The new challenge in the AI world: Not enough information on the Internet!

The demand for high-quality textual data in the AI industry may exceed supply within two years. Reports suggest that OpenAI is considering using publicly available YouTube video subtitles to train GPT-5

Source: Hard AI

Author: Fang Jiayao

The scarcity of high-quality data is becoming an important obstacle to the development of AI.

On April 1st, according to media reports, as companies like OpenAI and Google continue to advance AI technology, tech giants are facing a new problem: the existing amount of internet information may not be sufficient to support their training of more advanced AI systems.

Tech giants' AI systems, such as ChatGPT that can chat with humans, become smarter by learning information online. However, high-quality and useful information is increasingly scarce now, and some websites are starting to restrict AI companies' access to their data. According to some industry executives and researchers, the demand for high-quality text data in the AI industry may exceed the supply within two years, which may slow down the development speed of AI technology.

Facing the problem of insufficient information, AI companies are trying various methods to find new sources of information. For example, OpenAI is considering using dialogues from YouTube videos to train their next-generation intelligent model GPT-5. Some companies even create synthetic data for learning, although this method is considered by many researchers to potentially cause serious system failures, it is still a potential way to overcome data shortages.

It is reported that most of these efforts are carried out in secrecy, as finding effective solutions may become a key advantage for companies in fierce competition. With the continuous growth of data demand, finding new learning materials, cooperating with data owners, and making AI systems smarter have become important battlegrounds in this industry.

OpenAI's GPT-5 faces a shortage of 100 trillion to 200 trillion tokens

The construction of AI language models relies on a large amount of text data collected from the internet, including scientific research, news articles, Wikipedia entries, etc. These materials are broken down into "tokens", which can be complete words or parts of words. By analyzing and understanding the relationships and patterns between these tokens, AI models learn how to generate fluent, natural language, enabling them to answer questions, write articles, and even compose poetry.

The ability of the model largely depends on the amount of data it is trained on.
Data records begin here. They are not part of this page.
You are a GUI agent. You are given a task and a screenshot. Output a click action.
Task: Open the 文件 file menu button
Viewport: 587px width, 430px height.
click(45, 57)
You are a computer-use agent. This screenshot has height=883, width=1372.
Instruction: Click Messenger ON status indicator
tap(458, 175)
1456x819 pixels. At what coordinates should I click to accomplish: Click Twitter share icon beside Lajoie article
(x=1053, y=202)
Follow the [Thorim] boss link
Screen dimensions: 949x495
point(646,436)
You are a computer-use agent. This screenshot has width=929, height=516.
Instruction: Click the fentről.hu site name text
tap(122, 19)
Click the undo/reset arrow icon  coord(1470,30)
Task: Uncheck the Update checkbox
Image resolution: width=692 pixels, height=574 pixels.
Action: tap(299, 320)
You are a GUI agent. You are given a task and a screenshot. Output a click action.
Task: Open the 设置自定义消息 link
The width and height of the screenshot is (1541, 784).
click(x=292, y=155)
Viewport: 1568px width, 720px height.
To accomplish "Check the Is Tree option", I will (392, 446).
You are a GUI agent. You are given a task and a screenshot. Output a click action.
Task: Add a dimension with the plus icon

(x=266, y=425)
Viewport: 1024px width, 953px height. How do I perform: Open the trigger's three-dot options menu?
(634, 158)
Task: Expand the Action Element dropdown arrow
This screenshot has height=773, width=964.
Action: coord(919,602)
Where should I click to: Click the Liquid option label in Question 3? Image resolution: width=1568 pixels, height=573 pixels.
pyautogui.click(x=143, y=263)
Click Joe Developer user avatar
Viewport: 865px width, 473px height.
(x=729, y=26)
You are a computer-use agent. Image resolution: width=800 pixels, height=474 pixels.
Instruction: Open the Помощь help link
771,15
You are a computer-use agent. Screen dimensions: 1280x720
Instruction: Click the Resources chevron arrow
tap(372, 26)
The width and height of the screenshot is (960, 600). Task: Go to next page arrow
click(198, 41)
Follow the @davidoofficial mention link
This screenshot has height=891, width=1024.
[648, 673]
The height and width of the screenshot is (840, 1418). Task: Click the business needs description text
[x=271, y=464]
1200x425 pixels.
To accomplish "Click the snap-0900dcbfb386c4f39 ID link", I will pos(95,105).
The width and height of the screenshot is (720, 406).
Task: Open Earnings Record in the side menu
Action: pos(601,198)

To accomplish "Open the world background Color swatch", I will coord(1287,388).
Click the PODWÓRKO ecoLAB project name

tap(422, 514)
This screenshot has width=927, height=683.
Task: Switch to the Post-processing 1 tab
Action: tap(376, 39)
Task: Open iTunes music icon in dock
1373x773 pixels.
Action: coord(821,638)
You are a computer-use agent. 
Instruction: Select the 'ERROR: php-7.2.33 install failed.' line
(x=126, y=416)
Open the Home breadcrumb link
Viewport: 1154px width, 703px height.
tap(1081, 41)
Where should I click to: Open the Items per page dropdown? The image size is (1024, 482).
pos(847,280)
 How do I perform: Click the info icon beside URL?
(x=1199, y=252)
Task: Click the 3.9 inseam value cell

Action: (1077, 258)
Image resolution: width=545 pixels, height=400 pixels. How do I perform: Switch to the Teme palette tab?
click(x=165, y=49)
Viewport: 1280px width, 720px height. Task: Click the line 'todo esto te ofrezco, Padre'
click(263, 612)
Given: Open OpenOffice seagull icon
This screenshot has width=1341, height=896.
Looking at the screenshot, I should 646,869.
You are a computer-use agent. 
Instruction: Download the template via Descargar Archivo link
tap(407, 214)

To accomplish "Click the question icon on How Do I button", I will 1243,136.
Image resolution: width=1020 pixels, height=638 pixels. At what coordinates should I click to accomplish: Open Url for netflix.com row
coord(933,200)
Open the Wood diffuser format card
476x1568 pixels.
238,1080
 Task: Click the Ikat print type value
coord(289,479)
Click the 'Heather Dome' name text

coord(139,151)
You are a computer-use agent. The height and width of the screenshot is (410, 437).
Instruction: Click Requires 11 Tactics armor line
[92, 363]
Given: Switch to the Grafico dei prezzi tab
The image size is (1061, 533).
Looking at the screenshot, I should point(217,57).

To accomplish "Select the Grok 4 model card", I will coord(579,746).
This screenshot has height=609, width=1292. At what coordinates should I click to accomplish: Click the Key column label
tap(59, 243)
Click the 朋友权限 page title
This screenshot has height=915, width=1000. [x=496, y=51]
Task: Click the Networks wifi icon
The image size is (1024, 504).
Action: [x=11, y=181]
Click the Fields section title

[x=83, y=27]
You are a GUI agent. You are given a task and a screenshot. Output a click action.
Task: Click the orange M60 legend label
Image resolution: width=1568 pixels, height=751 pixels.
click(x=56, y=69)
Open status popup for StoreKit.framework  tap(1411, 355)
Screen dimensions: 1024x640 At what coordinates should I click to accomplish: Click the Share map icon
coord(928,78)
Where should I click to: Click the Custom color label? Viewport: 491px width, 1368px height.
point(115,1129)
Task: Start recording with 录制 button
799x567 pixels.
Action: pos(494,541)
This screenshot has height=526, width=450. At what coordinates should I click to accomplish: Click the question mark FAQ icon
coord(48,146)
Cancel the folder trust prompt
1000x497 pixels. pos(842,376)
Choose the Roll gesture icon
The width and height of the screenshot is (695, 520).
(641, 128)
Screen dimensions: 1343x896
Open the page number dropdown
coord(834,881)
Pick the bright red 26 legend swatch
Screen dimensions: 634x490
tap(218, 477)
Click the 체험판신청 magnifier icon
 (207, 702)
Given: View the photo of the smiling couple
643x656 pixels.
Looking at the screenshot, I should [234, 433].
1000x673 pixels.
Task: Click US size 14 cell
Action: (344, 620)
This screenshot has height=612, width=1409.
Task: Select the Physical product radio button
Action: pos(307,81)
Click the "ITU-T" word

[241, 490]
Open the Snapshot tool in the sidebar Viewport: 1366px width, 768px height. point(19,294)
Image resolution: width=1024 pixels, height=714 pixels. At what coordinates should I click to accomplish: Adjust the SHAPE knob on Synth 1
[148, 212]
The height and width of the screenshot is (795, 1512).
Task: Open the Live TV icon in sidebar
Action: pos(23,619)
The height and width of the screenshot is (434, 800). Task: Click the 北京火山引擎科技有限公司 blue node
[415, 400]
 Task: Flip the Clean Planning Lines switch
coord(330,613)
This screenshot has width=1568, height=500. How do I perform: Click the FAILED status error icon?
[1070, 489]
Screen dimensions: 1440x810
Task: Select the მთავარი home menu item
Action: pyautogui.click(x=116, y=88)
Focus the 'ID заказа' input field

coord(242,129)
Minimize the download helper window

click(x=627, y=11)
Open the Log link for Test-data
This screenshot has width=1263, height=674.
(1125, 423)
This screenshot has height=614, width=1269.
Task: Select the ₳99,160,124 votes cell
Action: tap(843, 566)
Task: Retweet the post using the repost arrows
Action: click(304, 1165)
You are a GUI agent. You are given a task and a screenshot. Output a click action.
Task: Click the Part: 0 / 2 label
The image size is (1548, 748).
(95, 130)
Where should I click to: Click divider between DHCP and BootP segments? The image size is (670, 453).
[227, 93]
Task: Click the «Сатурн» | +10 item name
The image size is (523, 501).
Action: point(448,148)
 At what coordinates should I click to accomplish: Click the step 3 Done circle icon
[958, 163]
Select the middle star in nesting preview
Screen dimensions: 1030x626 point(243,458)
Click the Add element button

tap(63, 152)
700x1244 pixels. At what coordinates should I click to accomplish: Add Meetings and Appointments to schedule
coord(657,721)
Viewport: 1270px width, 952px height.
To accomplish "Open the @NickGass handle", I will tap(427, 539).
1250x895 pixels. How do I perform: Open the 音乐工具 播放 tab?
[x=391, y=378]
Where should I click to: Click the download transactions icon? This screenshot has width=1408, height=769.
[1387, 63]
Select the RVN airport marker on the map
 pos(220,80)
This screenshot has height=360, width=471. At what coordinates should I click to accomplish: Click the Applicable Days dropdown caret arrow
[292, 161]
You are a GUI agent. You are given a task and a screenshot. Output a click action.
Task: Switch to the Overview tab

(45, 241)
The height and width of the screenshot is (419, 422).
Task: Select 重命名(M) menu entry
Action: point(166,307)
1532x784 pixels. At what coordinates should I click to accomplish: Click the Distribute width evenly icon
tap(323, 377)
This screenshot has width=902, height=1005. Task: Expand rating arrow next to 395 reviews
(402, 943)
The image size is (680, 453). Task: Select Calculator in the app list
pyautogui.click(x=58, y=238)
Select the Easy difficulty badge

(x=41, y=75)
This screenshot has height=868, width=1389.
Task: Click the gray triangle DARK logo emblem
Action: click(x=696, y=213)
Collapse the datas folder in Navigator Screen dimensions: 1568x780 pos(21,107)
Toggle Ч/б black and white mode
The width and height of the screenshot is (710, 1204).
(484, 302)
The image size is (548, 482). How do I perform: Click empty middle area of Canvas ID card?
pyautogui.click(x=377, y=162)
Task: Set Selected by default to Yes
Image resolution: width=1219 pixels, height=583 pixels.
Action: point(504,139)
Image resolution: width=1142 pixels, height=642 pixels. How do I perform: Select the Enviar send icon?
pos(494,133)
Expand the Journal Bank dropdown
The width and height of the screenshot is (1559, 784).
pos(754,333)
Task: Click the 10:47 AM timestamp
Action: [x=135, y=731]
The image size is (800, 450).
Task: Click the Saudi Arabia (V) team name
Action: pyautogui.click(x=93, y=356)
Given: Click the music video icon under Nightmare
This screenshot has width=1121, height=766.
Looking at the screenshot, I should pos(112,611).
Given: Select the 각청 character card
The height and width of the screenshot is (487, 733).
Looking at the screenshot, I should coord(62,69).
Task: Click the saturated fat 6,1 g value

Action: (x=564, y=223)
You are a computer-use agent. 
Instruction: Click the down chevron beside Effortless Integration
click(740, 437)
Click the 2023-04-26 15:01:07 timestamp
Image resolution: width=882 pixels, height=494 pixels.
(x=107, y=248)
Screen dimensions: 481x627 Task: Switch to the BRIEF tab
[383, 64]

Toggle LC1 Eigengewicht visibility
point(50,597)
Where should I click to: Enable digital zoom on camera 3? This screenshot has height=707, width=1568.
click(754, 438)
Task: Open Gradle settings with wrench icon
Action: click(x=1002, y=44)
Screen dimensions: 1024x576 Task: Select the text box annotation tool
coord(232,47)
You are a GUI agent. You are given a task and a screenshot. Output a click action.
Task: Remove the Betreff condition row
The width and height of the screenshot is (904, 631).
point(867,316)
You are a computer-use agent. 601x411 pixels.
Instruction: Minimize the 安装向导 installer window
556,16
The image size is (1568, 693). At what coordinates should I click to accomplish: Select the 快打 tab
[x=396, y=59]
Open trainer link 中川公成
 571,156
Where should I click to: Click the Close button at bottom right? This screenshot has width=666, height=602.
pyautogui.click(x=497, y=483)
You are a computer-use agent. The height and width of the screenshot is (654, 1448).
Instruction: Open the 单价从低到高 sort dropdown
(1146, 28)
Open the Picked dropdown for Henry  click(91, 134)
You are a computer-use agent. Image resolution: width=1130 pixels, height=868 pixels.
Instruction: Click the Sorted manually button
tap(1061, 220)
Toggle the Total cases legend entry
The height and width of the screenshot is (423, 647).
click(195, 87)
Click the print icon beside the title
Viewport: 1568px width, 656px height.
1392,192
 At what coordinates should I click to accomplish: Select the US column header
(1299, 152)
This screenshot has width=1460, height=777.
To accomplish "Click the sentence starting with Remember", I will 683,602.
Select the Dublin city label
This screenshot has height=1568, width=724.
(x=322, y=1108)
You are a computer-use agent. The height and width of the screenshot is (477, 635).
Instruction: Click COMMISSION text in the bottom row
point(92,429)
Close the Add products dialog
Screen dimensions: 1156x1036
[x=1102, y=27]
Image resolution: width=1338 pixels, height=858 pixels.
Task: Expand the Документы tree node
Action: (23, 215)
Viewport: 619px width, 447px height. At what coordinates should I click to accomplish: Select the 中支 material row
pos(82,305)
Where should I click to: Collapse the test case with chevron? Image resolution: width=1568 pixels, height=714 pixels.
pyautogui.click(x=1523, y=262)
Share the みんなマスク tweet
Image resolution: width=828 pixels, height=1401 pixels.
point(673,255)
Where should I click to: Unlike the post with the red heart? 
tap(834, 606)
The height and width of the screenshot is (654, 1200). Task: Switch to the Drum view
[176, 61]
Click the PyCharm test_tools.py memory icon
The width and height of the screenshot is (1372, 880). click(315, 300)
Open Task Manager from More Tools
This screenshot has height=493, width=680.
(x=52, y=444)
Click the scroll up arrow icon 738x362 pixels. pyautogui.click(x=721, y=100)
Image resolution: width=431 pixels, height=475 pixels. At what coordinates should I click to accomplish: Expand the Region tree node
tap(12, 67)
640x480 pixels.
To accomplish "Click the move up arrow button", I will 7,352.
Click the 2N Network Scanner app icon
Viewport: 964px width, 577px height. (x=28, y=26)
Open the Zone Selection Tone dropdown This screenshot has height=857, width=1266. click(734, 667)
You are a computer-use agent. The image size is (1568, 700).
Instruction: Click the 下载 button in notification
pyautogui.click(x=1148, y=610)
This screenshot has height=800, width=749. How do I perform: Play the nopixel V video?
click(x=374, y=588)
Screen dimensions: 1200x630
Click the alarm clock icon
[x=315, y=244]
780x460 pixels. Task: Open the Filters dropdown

Generally, the more data, the better the model's performance, as it has more examples to learn different language usages and complexities.

By providing massive training data for its GPT series models, OpenAI continuously improves performance, thereby becoming one of the world's top AI companies. This demonstrates the importance of big data training for the development of AI However, with the continuous expansion of the GPT-4 model, OpenAI's demand for data is also growing rapidly. AI researcher Pablo Villalobos from Epoch Institute estimates that the data involved in training GPT-4 could reach as high as 120 trillion tokens, and future models like GPT-5 may require 600 trillion to 1,000 trillion tokens. Therefore, even with all available high-quality language and image data, the development of GPT-5 may still face a data shortage of 10 trillion to 20 trillion tokens. As for how to fill this huge data gap, there is currently no clear solution.

According to media reports, in response to the challenge of data shortage, AI companies are trying various methods to find new sources of information. Meta founder Mark Zuckerberg recently emphasized that the vast amount of data owned by the company through platforms like Facebook and Instagram provides a significant advantage for its AI research and development. Zuckerberg stated that Meta is able to leverage billions of publicly shared images and videos on the internet, a scale that exceeds most commonly used datasets, although the proportion of high-quality data within them is not yet clear.

While OpenAI is considering using high-quality video and audio samples transcribed by its automatic speech recognition tool Whisper. In addition, OpenAI is also considering establishing a data marketplace to evaluate the contribution of each data point to model training and pay content providers based on this, an innovative idea that has also caught Google's attention.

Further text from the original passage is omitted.